Exercise description: Copy the health care reform article between "2. By arming" and "driving market innovation.", inclusive, changing "healthcare dollars" to "medical spending".

Excerpt provided:
---------------

On November 23, 2009

Reform Health Care by Re-empowering Consumers

By making simple decisions to buy or not buy, consumers have changed entire industries — banking, travel, cell phones. A little pressure from consumers typically produces a lot of innovation that shifts products, competition, prices, quality, choices, and ultimately value. The problem with healthcare is that it has been built around providers, insurers, the government, employers — and not around consumers. We’ve ended up with spiraling costs and few consumer choices, primarily because many of the regulations and mindsets governing health care have inhibited the kind of broad-scale consumer innovation that’s happened in other industries.

Now, while the U.S. government is undertaking one of the biggest reform efforts in our history, the debate seems to be overlooking the essential element of consumers.

Consumers are important for two reasons:

  1. They are ultimately responsible for their health. The majority of health decisions are made at home, and the daily choices individuals make can affect what everyone in the system pays for healthcare.
  2. By arming them with the right information, consumers can make more informed decisions about how they want to spend their healthcare dollars, ultimately driving market innovation.

We see the result of the individual choices consumers make every day. Two-thirds of Americans are now considered overweight or obese, and obesity is one of the biggest risk factors for developing the six chronic diseases that account for 75% percent of America’s current healthcare costs — including diabetes (costs to the system = $218 billion), cardiovascular disease and stroke (costs = $437.5 billion).

---------------

Data section:
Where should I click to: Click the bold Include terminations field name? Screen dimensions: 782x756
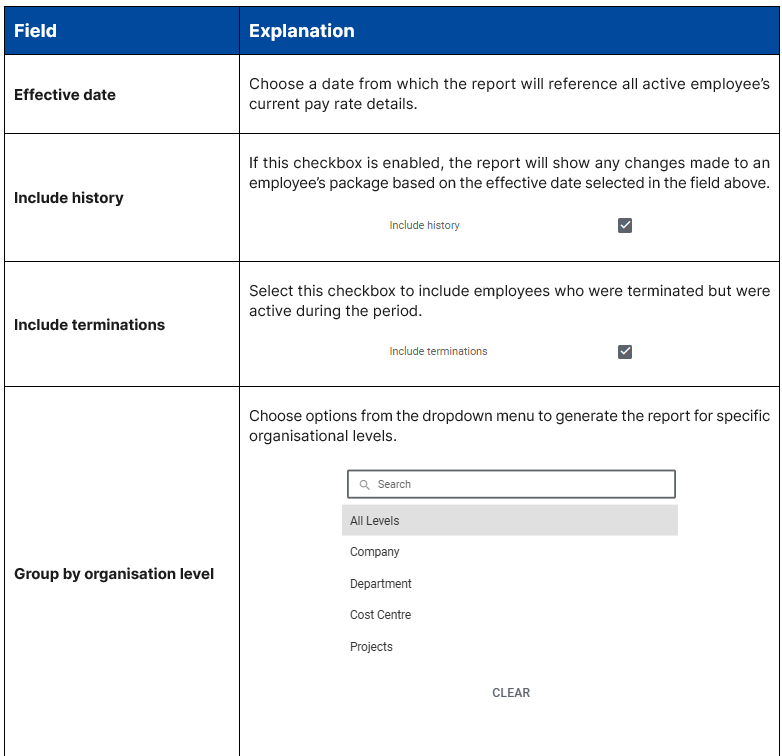(89, 325)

---------------

Answer below:
2. By arming them with the right information, consumers can make more informed decisions about how they want to spend their medical spending, ultimately driving market innovation.